Fetches information about an album.

  • albumUrl
  • options (optional)
    • albumImageFormat
    • artistImageFormat
    • includeRawData

getTrackInfo(trackUrl, [options])

Example (output)

Fetches information about a track.

  • trackUrl
  • options (optional)
    • albumImageFormat
    • artistImageFormat
    • includeRawData

getAlbumHighlightsByTag(tagUrl, [options])

Example (output)

Fetches album highlights for the tag referred to by tagUrl. The result is an array of album collections, with each collection corresponding to a highlight category such as 'new and notable' and 'all-time best selling'.

  • tagUrl

    Tag URLs can be obtained with the getTags() function.

  • options (optional)

    • imageFormat

getTags()

Example (output)

Fetches Bandcamp tags. The result is an object with the following properties:

  • tags: non-location tags
  • locations: location tags

search(params, [options])

Example (output)

Searches for params.query.

  • params
    • query: search string
    • page (1 if omitted)
  • options (optional)
    • albumImageFormat
    • artistImageFormat

Caching

The library maintains an in-memory cache for two types of resources:

  1. page - pages fetched during scraping
  2. constant - image formats and discover options

Functions related to the cache can be called this way:

const bcfetch = require('bandcamp-fetch');

bcfetch.cache.setTTL('page', 500);
bcfetch.cache.setMaxPages(20);
bcfetch.cache.clear('constant');

cache.setTTL(type, TTL)

Sets the expiry time, in seconds, of cache entries for the given resource type.

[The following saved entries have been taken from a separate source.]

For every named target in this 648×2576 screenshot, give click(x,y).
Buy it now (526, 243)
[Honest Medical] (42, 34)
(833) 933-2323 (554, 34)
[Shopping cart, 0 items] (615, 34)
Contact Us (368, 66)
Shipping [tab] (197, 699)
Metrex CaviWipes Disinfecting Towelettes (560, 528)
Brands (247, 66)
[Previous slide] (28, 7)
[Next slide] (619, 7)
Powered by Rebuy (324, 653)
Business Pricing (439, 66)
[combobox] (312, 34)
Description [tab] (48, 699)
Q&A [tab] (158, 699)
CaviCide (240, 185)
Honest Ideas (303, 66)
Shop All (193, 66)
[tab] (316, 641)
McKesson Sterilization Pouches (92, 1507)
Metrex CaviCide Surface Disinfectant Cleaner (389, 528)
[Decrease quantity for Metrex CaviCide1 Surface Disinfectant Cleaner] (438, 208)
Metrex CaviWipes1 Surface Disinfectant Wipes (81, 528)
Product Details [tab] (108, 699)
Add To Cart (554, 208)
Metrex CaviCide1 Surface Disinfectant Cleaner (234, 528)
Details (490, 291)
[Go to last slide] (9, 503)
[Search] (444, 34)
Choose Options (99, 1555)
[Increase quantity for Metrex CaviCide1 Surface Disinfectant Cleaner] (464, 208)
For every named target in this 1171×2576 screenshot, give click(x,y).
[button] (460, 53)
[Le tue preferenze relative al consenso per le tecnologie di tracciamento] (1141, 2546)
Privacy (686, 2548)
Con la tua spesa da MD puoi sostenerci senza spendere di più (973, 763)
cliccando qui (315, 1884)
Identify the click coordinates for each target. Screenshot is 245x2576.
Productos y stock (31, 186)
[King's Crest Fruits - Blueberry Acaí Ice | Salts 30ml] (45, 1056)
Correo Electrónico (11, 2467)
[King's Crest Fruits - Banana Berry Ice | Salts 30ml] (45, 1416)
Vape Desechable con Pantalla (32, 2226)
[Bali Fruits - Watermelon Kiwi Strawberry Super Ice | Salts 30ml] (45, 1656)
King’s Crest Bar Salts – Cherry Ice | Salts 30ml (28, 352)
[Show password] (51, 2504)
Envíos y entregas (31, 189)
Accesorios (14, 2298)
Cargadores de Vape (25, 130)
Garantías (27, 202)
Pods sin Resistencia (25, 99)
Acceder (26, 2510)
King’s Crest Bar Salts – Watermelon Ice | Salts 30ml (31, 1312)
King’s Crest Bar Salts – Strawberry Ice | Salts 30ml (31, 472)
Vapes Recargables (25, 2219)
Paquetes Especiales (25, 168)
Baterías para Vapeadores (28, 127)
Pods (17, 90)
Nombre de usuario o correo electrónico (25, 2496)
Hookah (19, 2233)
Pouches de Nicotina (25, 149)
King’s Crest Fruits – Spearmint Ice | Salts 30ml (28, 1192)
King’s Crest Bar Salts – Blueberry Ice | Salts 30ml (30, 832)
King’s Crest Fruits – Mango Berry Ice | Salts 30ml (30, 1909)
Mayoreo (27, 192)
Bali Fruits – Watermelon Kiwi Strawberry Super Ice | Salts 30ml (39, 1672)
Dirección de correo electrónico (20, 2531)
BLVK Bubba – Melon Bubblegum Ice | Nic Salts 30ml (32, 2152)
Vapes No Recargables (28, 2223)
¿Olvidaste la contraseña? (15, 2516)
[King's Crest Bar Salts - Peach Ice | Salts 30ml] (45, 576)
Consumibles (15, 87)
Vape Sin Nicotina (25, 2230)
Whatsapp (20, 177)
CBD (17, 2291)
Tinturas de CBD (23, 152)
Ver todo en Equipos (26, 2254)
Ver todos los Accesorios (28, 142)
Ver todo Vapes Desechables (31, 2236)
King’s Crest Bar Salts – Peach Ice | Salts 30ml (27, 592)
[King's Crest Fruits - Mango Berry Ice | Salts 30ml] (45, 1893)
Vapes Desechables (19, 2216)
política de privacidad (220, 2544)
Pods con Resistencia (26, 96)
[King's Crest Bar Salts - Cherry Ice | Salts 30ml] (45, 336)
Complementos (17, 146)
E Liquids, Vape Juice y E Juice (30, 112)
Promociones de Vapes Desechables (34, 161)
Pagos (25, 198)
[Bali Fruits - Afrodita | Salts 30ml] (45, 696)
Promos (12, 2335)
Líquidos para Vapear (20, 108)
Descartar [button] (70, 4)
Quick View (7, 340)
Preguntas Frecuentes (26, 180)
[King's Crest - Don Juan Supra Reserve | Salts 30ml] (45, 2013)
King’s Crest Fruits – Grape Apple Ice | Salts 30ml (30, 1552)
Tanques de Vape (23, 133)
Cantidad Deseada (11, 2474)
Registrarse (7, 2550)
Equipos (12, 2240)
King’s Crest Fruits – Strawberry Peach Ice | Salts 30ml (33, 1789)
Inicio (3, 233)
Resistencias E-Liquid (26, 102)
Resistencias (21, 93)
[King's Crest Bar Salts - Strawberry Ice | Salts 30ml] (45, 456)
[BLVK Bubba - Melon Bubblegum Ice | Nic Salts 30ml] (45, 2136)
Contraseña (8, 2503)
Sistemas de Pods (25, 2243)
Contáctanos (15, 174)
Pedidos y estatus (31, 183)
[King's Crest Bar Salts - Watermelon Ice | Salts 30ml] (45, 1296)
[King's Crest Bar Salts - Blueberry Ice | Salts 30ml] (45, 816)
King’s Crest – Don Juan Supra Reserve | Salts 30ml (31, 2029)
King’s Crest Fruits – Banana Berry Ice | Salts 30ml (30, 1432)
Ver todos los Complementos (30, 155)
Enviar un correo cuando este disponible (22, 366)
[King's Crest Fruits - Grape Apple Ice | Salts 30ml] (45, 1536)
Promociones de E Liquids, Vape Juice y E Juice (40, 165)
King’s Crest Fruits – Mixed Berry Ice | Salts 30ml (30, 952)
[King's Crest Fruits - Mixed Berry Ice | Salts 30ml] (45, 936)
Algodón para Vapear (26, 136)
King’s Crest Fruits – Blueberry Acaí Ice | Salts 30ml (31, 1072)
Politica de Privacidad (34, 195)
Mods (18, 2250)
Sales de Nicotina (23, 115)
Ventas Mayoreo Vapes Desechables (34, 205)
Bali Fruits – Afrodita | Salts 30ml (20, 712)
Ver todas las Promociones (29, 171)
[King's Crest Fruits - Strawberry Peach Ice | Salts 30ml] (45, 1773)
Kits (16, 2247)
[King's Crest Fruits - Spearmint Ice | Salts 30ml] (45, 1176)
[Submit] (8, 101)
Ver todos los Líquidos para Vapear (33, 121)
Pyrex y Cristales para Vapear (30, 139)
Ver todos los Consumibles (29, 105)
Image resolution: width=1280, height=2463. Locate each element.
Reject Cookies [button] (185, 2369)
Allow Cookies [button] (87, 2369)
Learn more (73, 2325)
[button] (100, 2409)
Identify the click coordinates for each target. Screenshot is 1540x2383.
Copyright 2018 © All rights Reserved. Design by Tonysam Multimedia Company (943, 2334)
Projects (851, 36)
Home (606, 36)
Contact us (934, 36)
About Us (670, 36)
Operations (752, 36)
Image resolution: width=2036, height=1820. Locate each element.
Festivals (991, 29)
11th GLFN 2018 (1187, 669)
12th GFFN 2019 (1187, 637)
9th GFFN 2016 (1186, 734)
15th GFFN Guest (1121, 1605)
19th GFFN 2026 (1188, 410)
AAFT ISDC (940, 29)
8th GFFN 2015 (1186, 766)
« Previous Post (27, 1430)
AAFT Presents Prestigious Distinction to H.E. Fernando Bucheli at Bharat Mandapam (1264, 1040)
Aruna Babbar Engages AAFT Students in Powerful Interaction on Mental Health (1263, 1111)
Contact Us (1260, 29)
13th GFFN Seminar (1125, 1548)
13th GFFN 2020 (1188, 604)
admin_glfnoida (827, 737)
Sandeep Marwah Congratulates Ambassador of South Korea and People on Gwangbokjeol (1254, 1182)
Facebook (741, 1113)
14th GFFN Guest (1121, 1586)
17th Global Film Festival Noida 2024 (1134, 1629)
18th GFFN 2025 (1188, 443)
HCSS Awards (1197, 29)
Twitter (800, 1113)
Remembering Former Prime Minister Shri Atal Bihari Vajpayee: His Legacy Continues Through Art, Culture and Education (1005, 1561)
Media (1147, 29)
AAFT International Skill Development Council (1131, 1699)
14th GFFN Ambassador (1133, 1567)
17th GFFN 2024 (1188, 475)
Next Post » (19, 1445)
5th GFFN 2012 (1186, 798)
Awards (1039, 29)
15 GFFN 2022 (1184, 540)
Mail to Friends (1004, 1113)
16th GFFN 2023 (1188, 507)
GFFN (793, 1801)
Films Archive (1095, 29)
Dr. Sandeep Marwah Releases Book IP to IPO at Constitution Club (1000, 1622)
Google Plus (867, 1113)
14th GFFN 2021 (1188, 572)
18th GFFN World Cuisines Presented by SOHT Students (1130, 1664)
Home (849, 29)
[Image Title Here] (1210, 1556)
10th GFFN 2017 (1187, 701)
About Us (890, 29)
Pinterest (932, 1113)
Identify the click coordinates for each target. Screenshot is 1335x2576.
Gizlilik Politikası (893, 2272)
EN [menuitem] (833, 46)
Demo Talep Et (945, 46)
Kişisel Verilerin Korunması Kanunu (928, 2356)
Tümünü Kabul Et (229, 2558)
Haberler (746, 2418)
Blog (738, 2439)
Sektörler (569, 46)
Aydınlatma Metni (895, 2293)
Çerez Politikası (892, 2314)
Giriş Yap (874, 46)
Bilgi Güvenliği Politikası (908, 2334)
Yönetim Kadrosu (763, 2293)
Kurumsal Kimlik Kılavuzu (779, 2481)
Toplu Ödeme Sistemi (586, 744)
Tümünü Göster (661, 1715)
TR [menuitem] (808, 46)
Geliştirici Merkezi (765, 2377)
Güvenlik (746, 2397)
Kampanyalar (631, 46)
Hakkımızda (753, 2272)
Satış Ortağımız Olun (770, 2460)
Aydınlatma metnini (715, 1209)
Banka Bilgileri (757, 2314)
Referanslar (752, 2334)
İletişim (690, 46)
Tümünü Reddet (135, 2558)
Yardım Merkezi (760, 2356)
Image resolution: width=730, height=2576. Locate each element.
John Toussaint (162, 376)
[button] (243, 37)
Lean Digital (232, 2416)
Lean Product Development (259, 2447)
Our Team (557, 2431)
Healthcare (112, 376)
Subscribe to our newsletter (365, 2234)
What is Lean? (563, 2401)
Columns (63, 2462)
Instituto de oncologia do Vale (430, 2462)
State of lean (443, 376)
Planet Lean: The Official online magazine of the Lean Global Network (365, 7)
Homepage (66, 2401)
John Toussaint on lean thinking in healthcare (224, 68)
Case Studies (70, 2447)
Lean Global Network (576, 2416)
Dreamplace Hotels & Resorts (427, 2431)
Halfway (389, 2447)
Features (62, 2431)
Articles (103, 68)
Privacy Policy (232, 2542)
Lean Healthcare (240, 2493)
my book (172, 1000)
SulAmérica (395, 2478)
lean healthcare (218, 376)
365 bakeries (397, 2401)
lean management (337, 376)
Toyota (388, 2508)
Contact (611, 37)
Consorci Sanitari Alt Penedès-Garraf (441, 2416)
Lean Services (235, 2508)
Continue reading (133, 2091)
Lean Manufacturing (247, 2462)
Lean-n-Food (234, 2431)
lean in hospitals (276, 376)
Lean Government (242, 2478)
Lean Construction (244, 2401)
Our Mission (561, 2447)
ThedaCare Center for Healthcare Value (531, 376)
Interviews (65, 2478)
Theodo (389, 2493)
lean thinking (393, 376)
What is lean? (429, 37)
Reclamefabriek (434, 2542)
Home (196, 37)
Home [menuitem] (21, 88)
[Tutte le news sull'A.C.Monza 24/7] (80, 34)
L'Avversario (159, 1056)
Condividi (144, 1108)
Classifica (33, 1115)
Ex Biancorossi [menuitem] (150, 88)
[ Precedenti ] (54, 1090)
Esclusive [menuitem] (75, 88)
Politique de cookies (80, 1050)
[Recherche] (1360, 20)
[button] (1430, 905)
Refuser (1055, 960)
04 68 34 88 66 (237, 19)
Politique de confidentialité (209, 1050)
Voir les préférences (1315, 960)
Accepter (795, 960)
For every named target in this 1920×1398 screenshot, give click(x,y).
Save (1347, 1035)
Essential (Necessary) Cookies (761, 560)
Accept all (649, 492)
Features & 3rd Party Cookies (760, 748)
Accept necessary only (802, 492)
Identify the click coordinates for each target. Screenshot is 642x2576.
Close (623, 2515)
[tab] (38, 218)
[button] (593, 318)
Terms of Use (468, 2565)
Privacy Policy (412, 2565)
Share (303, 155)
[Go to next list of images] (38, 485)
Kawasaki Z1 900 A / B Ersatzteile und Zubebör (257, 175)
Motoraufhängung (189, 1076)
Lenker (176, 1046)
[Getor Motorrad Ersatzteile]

  • type: 'page' or 'constant'
  • TTL: expiry time in seconds (default: 300 for 'page' and 3600 for 'constant')

cache.setMaxPages(maxPages)

Sets the maximum number of pages that can be stored in the cache. A negative value means unlimited. Default: 10.

cache.clear([type])

Clears the cache entries for the given resource type.

  • type (optional): 'page' or 'constant'. If unspecified, clears the entire cache.

License

MIT